Every line of the data, first to last, must be written out unchanged.

Collection entries ->
======

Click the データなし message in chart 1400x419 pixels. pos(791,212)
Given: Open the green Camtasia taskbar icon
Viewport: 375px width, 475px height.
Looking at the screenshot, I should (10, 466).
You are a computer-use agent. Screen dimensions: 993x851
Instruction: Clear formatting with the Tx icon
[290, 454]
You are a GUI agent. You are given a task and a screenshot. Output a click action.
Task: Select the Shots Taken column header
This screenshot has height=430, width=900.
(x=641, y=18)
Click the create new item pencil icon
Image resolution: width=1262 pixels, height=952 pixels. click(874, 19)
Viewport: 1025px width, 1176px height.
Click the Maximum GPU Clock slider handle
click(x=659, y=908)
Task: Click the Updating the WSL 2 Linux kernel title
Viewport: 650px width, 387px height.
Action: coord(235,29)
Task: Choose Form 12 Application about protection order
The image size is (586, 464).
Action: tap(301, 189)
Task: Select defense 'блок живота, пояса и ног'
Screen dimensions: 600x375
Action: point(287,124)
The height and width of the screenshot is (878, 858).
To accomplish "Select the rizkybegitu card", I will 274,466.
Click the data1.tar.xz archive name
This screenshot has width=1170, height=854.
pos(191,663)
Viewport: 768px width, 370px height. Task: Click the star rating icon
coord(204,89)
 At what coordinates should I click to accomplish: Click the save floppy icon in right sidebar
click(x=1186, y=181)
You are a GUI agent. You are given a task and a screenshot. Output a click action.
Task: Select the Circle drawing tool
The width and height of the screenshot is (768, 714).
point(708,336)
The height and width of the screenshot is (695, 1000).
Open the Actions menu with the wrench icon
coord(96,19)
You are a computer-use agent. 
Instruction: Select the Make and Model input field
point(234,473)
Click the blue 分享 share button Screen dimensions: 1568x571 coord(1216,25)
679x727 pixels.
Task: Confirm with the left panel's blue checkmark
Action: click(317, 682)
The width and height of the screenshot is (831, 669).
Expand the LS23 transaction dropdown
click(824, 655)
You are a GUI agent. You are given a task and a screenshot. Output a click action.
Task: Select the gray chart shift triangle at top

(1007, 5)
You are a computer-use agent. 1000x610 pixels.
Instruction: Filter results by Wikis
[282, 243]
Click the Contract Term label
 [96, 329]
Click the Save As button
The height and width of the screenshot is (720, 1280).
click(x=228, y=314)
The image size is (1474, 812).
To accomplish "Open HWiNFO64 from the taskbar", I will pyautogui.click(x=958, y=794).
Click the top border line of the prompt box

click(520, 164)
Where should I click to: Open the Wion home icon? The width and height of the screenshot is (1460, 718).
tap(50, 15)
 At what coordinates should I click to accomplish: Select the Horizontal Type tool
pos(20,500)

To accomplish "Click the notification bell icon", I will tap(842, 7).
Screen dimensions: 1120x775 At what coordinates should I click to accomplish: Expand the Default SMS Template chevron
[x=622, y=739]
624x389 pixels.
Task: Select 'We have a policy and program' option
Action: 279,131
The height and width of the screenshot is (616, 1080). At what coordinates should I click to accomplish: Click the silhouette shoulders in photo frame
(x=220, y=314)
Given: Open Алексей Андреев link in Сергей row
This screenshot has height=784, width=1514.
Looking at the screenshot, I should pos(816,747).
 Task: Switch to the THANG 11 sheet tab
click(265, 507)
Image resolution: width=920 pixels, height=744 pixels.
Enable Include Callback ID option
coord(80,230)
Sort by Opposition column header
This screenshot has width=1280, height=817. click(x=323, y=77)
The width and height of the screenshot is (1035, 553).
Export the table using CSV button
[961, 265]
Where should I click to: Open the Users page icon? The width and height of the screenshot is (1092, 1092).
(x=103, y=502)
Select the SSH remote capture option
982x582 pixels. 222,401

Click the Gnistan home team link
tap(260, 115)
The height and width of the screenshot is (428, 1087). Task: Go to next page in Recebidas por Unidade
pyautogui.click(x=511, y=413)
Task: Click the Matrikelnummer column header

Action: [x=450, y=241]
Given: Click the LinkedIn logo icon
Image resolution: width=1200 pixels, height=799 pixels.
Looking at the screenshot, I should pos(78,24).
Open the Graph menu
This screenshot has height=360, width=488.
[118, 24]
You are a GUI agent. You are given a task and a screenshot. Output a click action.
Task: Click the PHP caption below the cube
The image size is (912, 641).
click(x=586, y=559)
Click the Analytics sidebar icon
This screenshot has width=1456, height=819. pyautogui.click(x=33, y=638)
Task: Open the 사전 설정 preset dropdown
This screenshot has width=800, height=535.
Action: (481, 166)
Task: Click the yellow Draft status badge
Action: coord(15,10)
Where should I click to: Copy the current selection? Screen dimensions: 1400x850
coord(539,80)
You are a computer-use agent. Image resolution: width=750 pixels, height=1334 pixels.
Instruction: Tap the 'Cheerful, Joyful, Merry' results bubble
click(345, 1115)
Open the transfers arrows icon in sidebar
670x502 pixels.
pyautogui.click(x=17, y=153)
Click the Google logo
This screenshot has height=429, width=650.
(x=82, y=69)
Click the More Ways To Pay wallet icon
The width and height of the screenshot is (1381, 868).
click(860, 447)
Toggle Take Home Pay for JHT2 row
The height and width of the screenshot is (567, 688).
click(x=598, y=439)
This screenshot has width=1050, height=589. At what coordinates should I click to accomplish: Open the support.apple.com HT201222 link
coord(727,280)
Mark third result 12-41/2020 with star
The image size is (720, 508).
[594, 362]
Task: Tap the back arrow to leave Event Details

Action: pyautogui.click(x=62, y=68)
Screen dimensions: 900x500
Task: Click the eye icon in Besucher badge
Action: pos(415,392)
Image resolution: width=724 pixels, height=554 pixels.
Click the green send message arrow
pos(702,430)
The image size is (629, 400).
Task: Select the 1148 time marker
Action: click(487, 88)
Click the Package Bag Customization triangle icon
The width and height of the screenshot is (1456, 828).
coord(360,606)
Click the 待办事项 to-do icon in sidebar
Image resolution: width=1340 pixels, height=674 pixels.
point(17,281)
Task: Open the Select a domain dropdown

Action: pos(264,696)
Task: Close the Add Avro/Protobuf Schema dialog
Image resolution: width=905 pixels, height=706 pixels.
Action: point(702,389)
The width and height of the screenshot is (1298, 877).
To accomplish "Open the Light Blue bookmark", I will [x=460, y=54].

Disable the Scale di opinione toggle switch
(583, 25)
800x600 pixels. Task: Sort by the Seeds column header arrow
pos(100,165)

======

Task output ->
Click the データなし message in chart 1400x419 pixels. pos(791,212)
Given: Open the green Camtasia taskbar icon
Viewport: 375px width, 475px height.
Looking at the screenshot, I should (10, 466).
You are a computer-use agent. Screen dimensions: 993x851
Instruction: Clear formatting with the Tx icon
[290, 454]
You are a GUI agent. You are given a task and a screenshot. Output a click action.
Task: Select the Shots Taken column header
This screenshot has height=430, width=900.
(x=641, y=18)
Click the create new item pencil icon
Image resolution: width=1262 pixels, height=952 pixels. click(874, 19)
Viewport: 1025px width, 1176px height.
Click the Maximum GPU Clock slider handle
click(x=659, y=908)
Task: Click the Updating the WSL 2 Linux kernel title
Viewport: 650px width, 387px height.
Action: coord(235,29)
Task: Choose Form 12 Application about protection order
The image size is (586, 464).
Action: tap(301, 189)
Task: Select defense 'блок живота, пояса и ног'
Screen dimensions: 600x375
Action: point(287,124)
The height and width of the screenshot is (878, 858).
To accomplish "Select the rizkybegitu card", I will 274,466.
Click the data1.tar.xz archive name
This screenshot has width=1170, height=854.
pos(191,663)
Viewport: 768px width, 370px height. Task: Click the star rating icon
coord(204,89)
 At what coordinates should I click to accomplish: Click the save floppy icon in right sidebar
click(x=1186, y=181)
You are a GUI agent. You are given a task and a screenshot. Output a click action.
Task: Select the Circle drawing tool
The width and height of the screenshot is (768, 714).
point(708,336)
The height and width of the screenshot is (695, 1000).
Open the Actions menu with the wrench icon
coord(96,19)
You are a computer-use agent. 
Instruction: Select the Make and Model input field
point(234,473)
Click the blue 分享 share button Screen dimensions: 1568x571 coord(1216,25)
679x727 pixels.
Task: Confirm with the left panel's blue checkmark
Action: click(317, 682)
The width and height of the screenshot is (831, 669).
Expand the LS23 transaction dropdown
click(824, 655)
You are a GUI agent. You are given a task and a screenshot. Output a click action.
Task: Select the gray chart shift triangle at top

(1007, 5)
You are a computer-use agent. 1000x610 pixels.
Instruction: Filter results by Wikis
[282, 243]
Click the Contract Term label
 [96, 329]
Click the Save As button
The height and width of the screenshot is (720, 1280).
click(x=228, y=314)
The image size is (1474, 812).
To accomplish "Open HWiNFO64 from the taskbar", I will pyautogui.click(x=958, y=794).
Click the top border line of the prompt box

click(520, 164)
Where should I click to: Open the Wion home icon? The width and height of the screenshot is (1460, 718).
tap(50, 15)
 At what coordinates should I click to accomplish: Select the Horizontal Type tool
pos(20,500)

To accomplish "Click the notification bell icon", I will tap(842, 7).
Screen dimensions: 1120x775 At what coordinates should I click to accomplish: Expand the Default SMS Template chevron
[x=622, y=739]
624x389 pixels.
Task: Select 'We have a policy and program' option
Action: 279,131
The height and width of the screenshot is (616, 1080). At what coordinates should I click to accomplish: Click the silhouette shoulders in photo frame
(x=220, y=314)
Given: Open Алексей Андреев link in Сергей row
This screenshot has height=784, width=1514.
Looking at the screenshot, I should pos(816,747).
 Task: Switch to the THANG 11 sheet tab
click(265, 507)
Image resolution: width=920 pixels, height=744 pixels.
Enable Include Callback ID option
coord(80,230)
Sort by Opposition column header
This screenshot has width=1280, height=817. click(x=323, y=77)
The width and height of the screenshot is (1035, 553).
Export the table using CSV button
[961, 265]
Where should I click to: Open the Users page icon? The width and height of the screenshot is (1092, 1092).
(x=103, y=502)
Select the SSH remote capture option
982x582 pixels. 222,401

Click the Gnistan home team link
tap(260, 115)
The height and width of the screenshot is (428, 1087). Task: Go to next page in Recebidas por Unidade
pyautogui.click(x=511, y=413)
Task: Click the Matrikelnummer column header

Action: [x=450, y=241]
Given: Click the LinkedIn logo icon
Image resolution: width=1200 pixels, height=799 pixels.
Looking at the screenshot, I should pos(78,24).
Open the Graph menu
This screenshot has height=360, width=488.
[118, 24]
You are a GUI agent. You are given a task and a screenshot. Output a click action.
Task: Click the PHP caption below the cube
The image size is (912, 641).
click(x=586, y=559)
Click the Analytics sidebar icon
This screenshot has width=1456, height=819. pyautogui.click(x=33, y=638)
Task: Open the 사전 설정 preset dropdown
This screenshot has width=800, height=535.
Action: (481, 166)
Task: Click the yellow Draft status badge
Action: coord(15,10)
Where should I click to: Copy the current selection? Screen dimensions: 1400x850
coord(539,80)
You are a computer-use agent. Image resolution: width=750 pixels, height=1334 pixels.
Instruction: Tap the 'Cheerful, Joyful, Merry' results bubble
click(345, 1115)
Open the transfers arrows icon in sidebar
670x502 pixels.
pyautogui.click(x=17, y=153)
Click the Google logo
This screenshot has height=429, width=650.
(x=82, y=69)
Click the More Ways To Pay wallet icon
The width and height of the screenshot is (1381, 868).
click(860, 447)
Toggle Take Home Pay for JHT2 row
The height and width of the screenshot is (567, 688).
click(x=598, y=439)
This screenshot has width=1050, height=589. At what coordinates should I click to accomplish: Open the support.apple.com HT201222 link
coord(727,280)
Mark third result 12-41/2020 with star
The image size is (720, 508).
[594, 362]
Task: Tap the back arrow to leave Event Details

Action: pyautogui.click(x=62, y=68)
Screen dimensions: 900x500
Task: Click the eye icon in Besucher badge
Action: pos(415,392)
Image resolution: width=724 pixels, height=554 pixels.
Click the green send message arrow
pos(702,430)
The image size is (629, 400).
Task: Select the 1148 time marker
Action: click(487, 88)
Click the Package Bag Customization triangle icon
The width and height of the screenshot is (1456, 828).
coord(360,606)
Click the 待办事项 to-do icon in sidebar
Image resolution: width=1340 pixels, height=674 pixels.
point(17,281)
Task: Open the Select a domain dropdown

Action: pos(264,696)
Task: Close the Add Avro/Protobuf Schema dialog
Image resolution: width=905 pixels, height=706 pixels.
Action: point(702,389)
The width and height of the screenshot is (1298, 877).
To accomplish "Open the Light Blue bookmark", I will [x=460, y=54].

Disable the Scale di opinione toggle switch
(583, 25)
800x600 pixels. Task: Sort by the Seeds column header arrow
pos(100,165)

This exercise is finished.